Directions → Reproduce the listing below verbatim, starting at the line that contains "Identify the location" and continuing through the end of the listing. Leave the pictures out of your copy.
• • • • •
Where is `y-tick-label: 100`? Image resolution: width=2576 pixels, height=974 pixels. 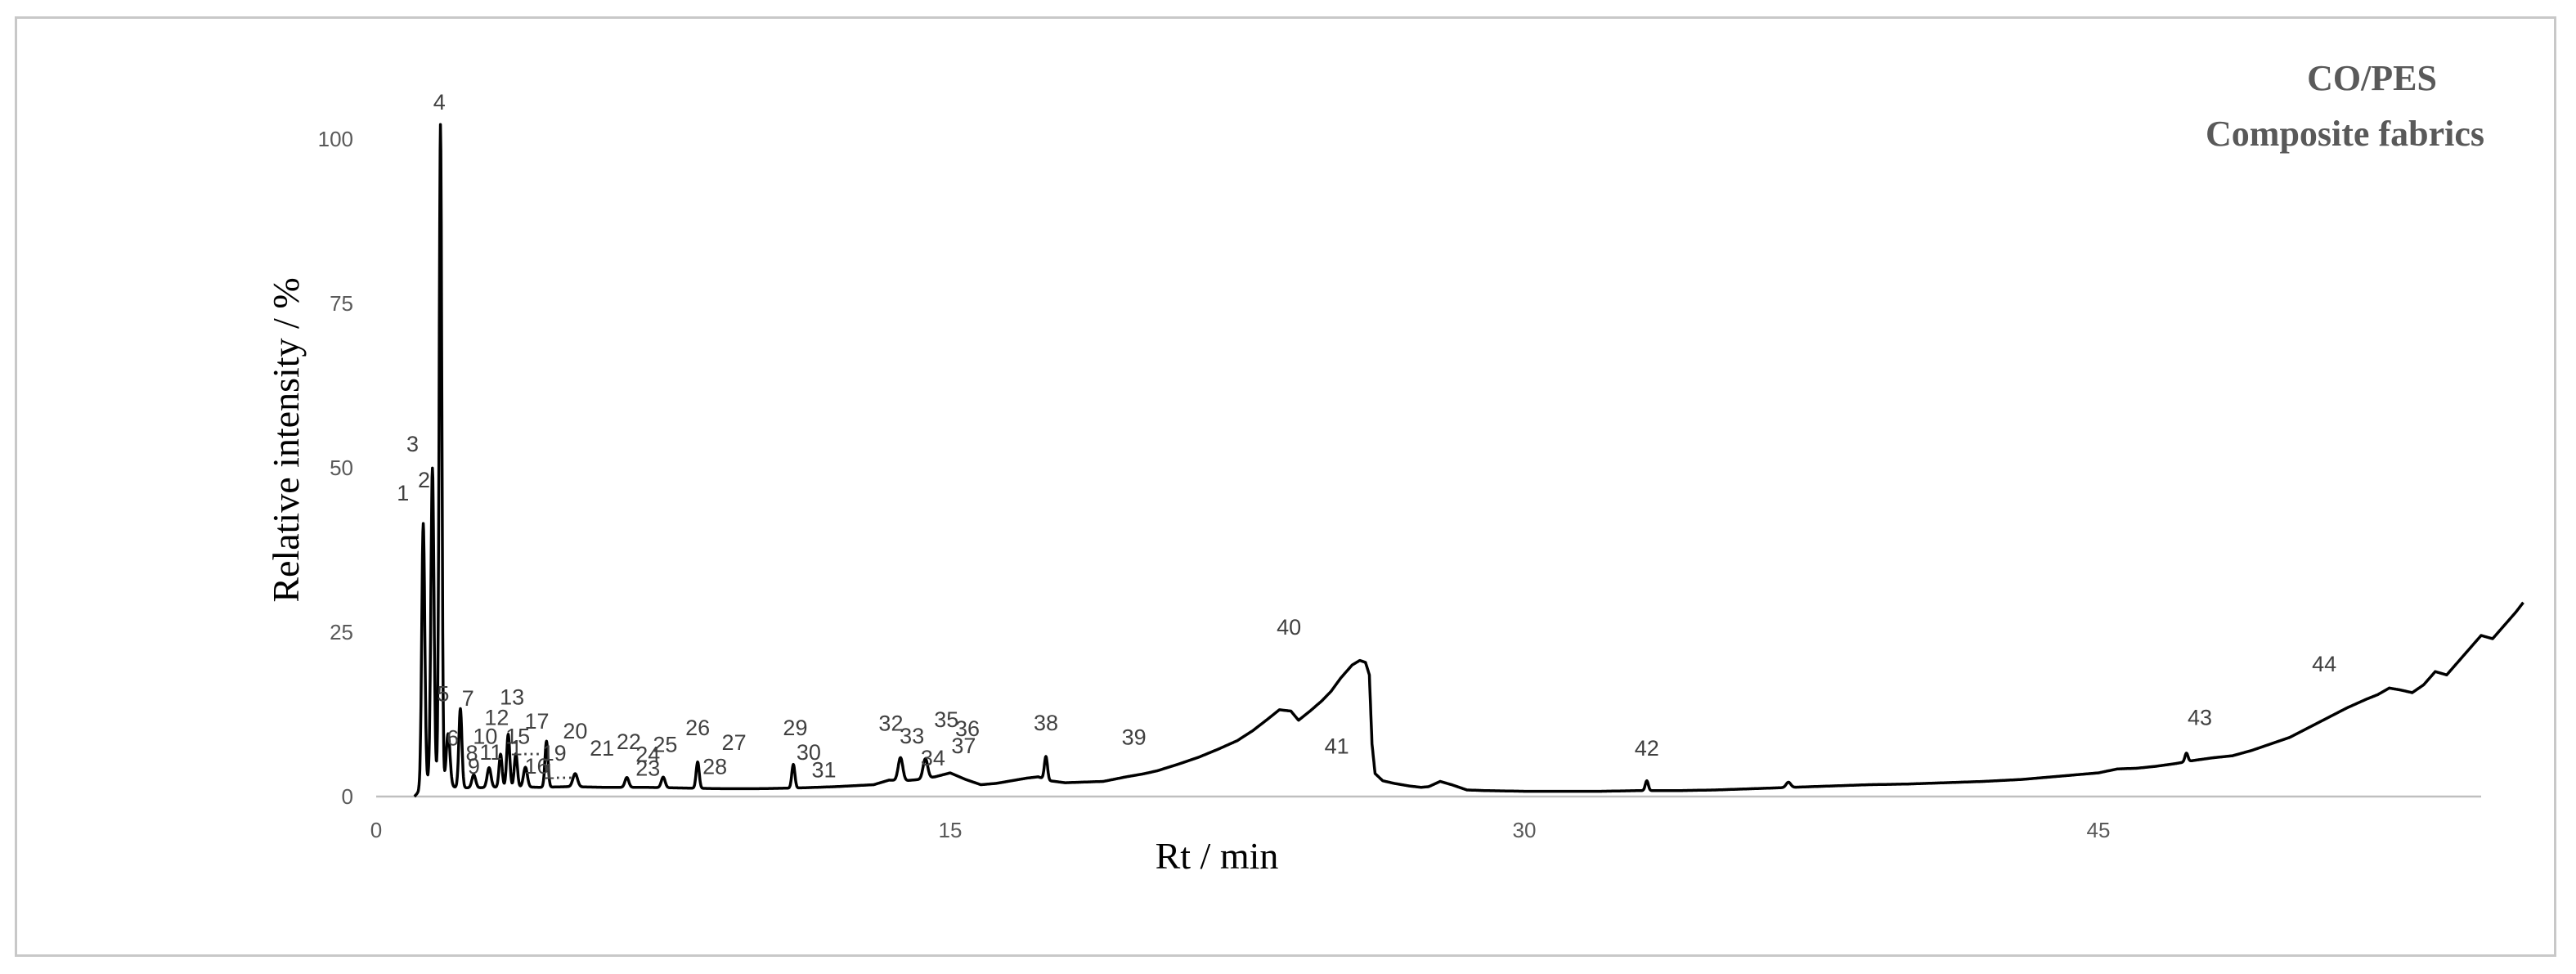 y-tick-label: 100 is located at coordinates (336, 139).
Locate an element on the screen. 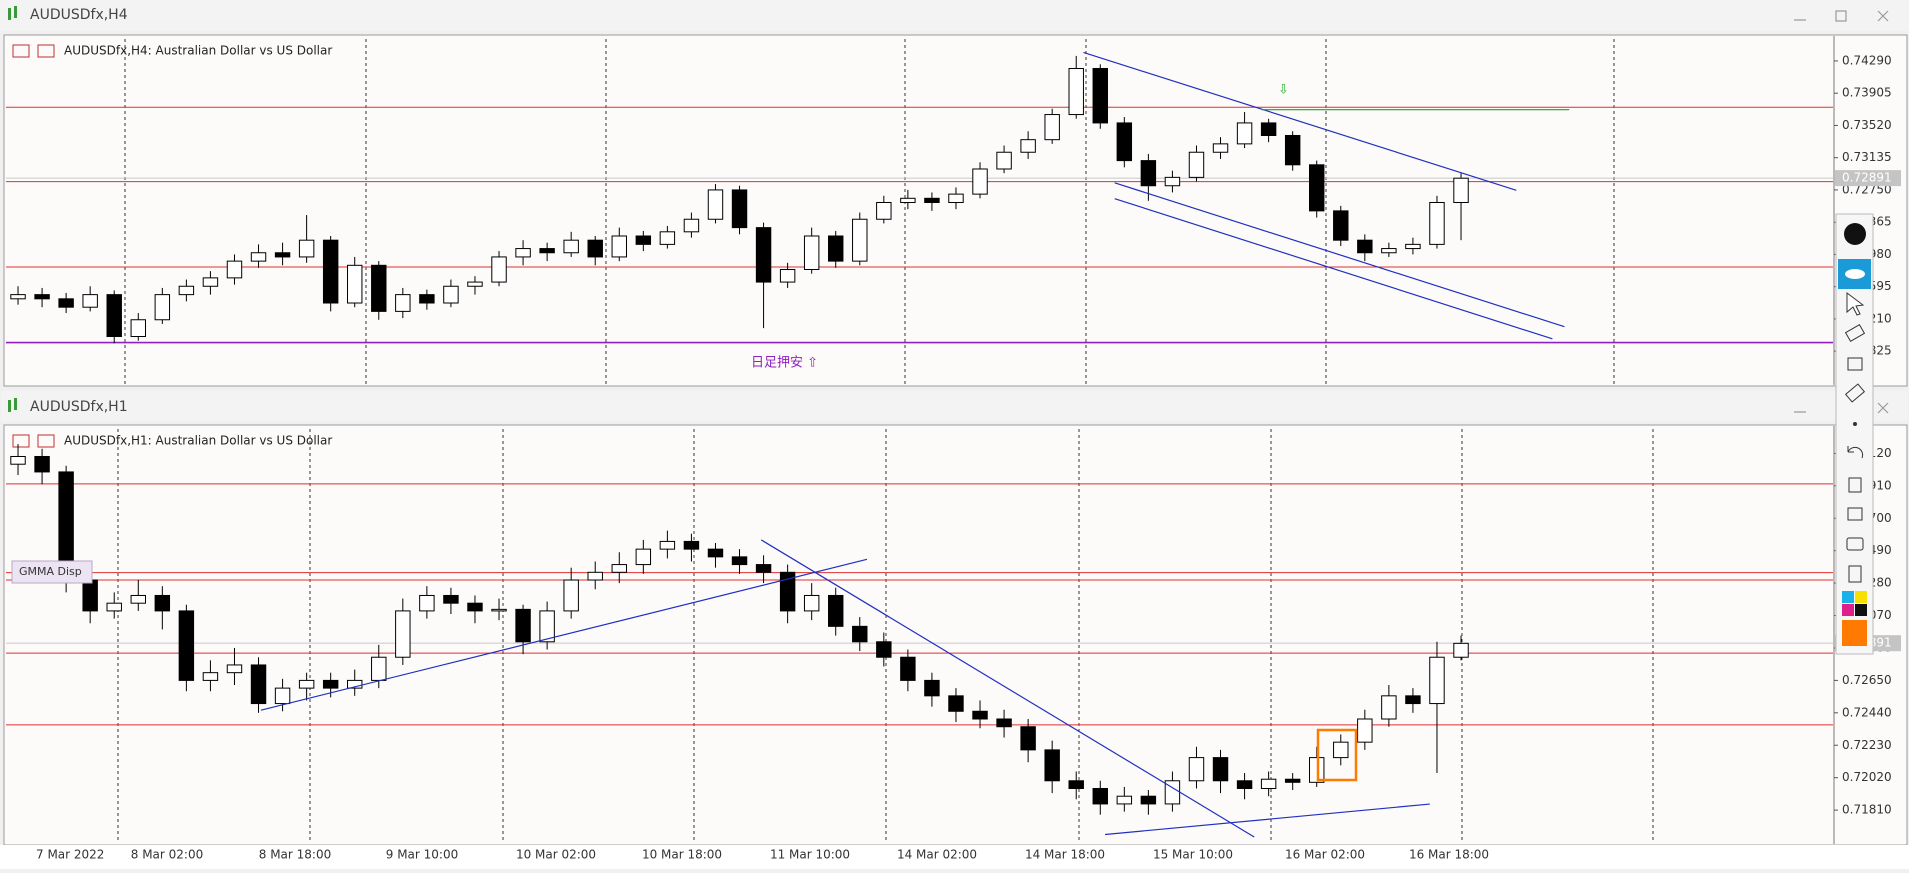  indicator-button-label: GMMA Disp is located at coordinates (50, 572).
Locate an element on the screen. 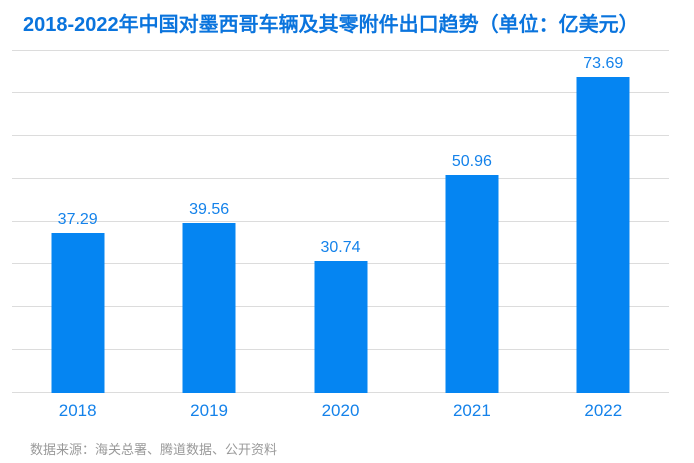 Image resolution: width=694 pixels, height=463 pixels. bar-value-label: 50.96 is located at coordinates (472, 161).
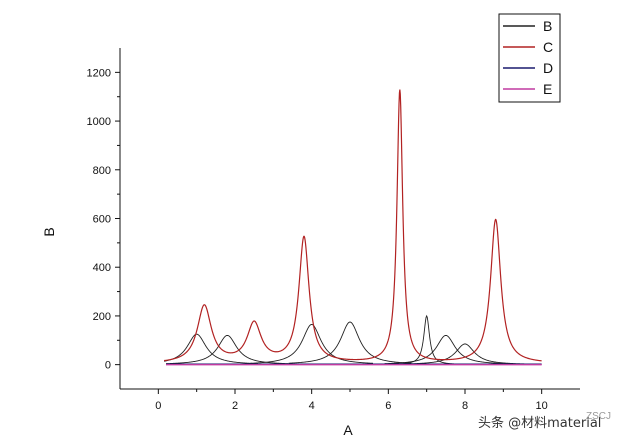 This screenshot has width=640, height=444. I want to click on y-tick-label: 600, so click(102, 220).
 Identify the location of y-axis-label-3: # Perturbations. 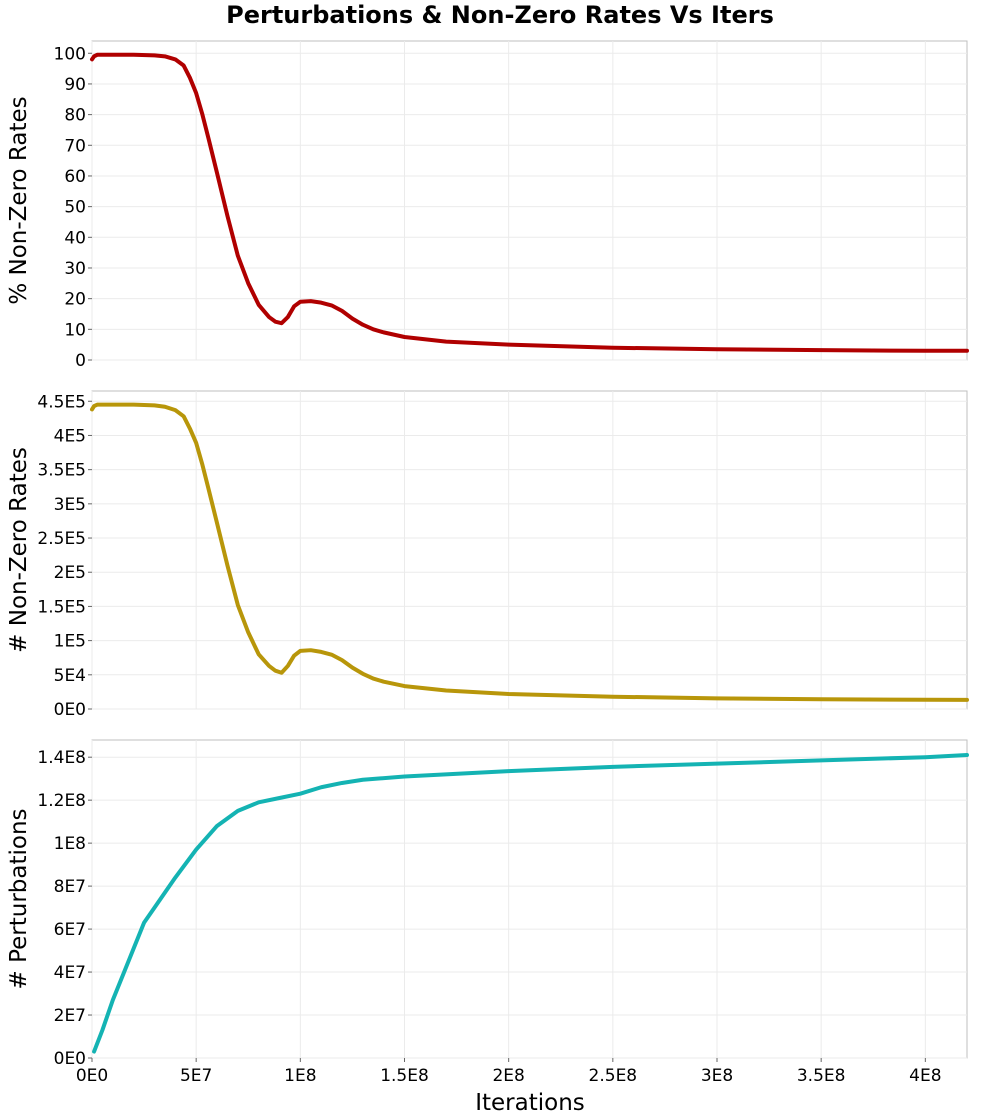
(19, 898).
• • • • •
Answer section →
 Identify the location of y-axis-label-3: # Perturbations. 
(19, 898).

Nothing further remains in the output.